→ Exercise requirements: Report each line of the data that has "Events" somewhere in it.

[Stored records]
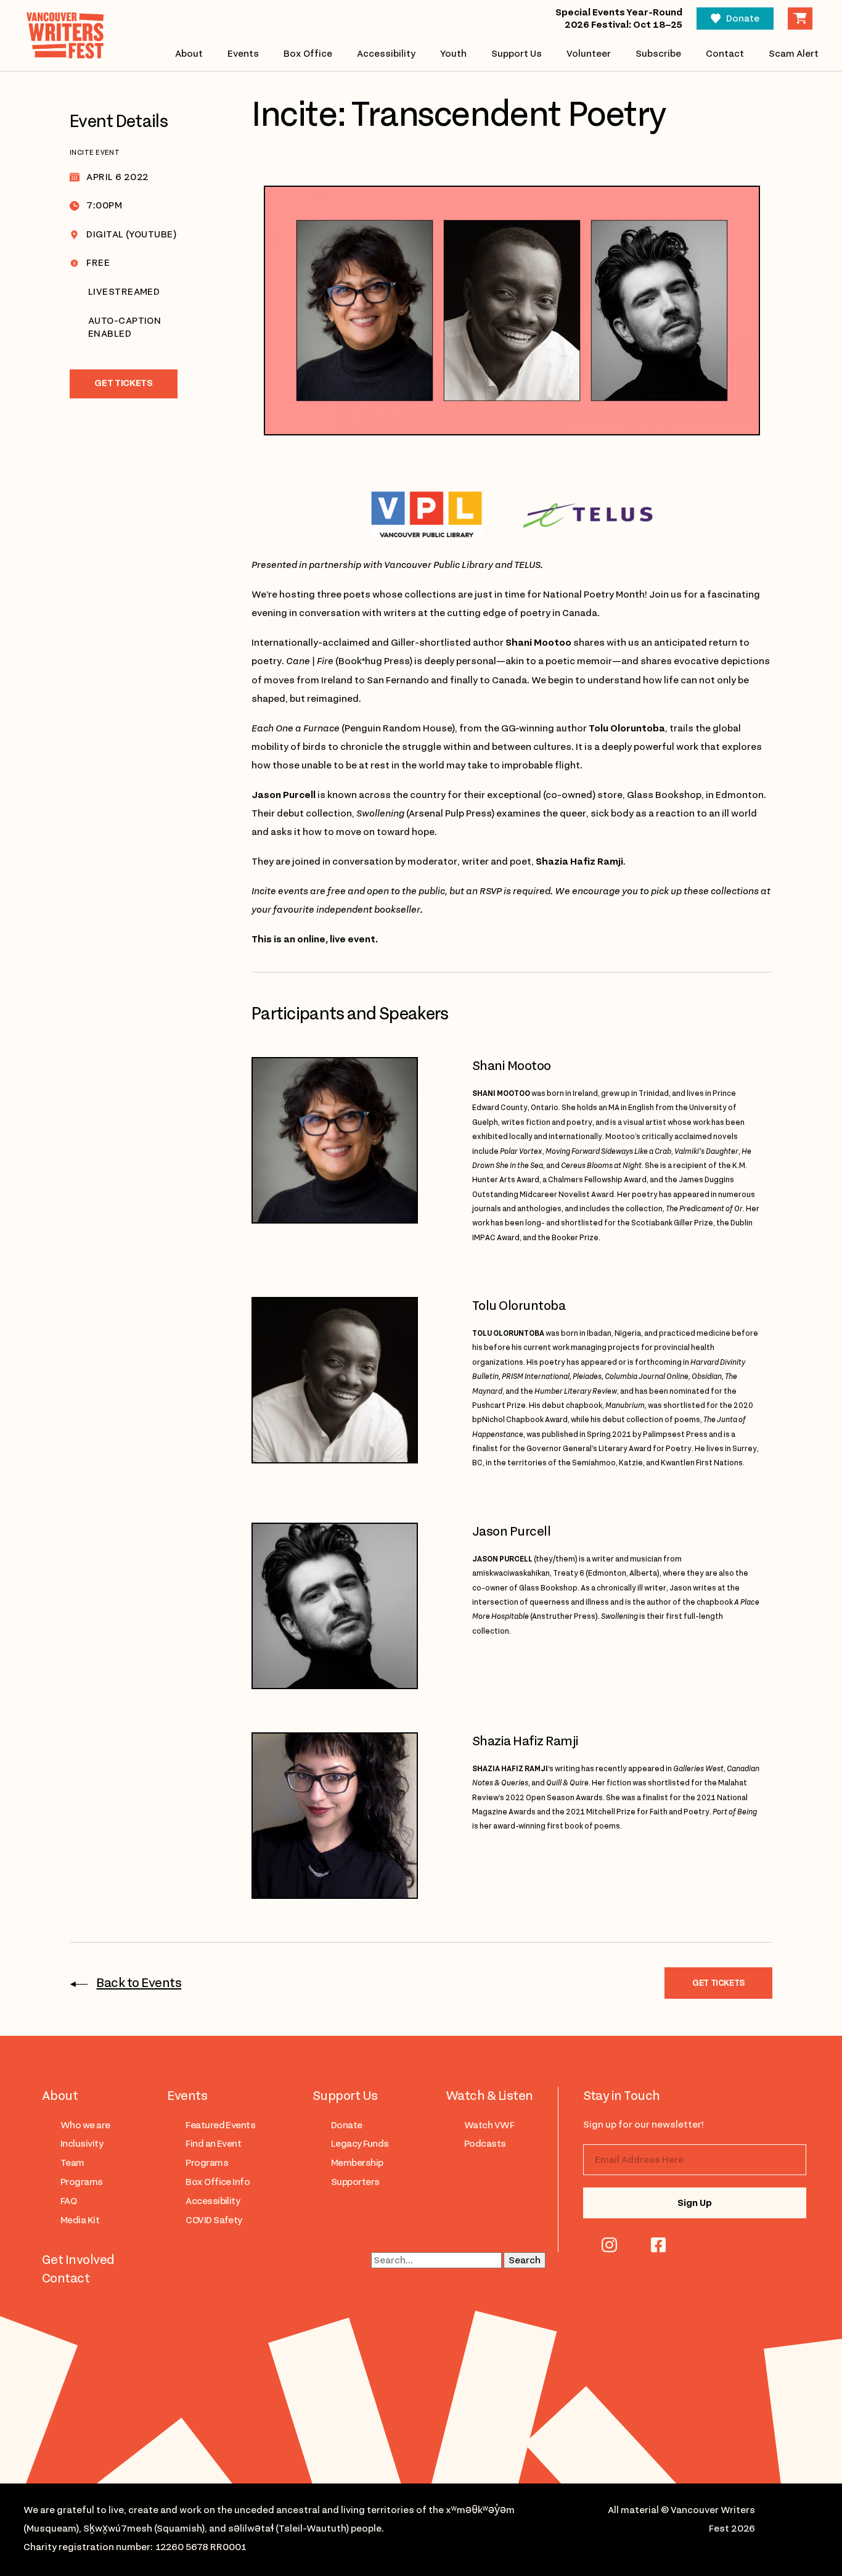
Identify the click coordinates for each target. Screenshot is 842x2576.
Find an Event (213, 2144)
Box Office (308, 53)
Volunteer (588, 53)
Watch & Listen (489, 2096)
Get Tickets (123, 383)
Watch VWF (489, 2125)
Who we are (85, 2125)
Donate (742, 18)
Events (243, 53)
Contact (725, 53)
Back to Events (138, 1983)
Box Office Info (218, 2182)
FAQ (68, 2201)
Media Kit (79, 2220)
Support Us (516, 53)
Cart (800, 18)
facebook (658, 2244)
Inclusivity (81, 2144)
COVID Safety (214, 2220)
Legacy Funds (360, 2144)
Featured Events (220, 2125)
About (189, 53)
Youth (453, 53)
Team (72, 2163)
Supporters (355, 2182)
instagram (609, 2244)
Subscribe (658, 53)
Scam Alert (794, 53)
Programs (81, 2182)
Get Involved (78, 2260)
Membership (357, 2163)
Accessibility (386, 53)
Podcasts (485, 2144)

→ The completed task:
Events (243, 53)
Back to Events (138, 1983)
Featured Events (220, 2125)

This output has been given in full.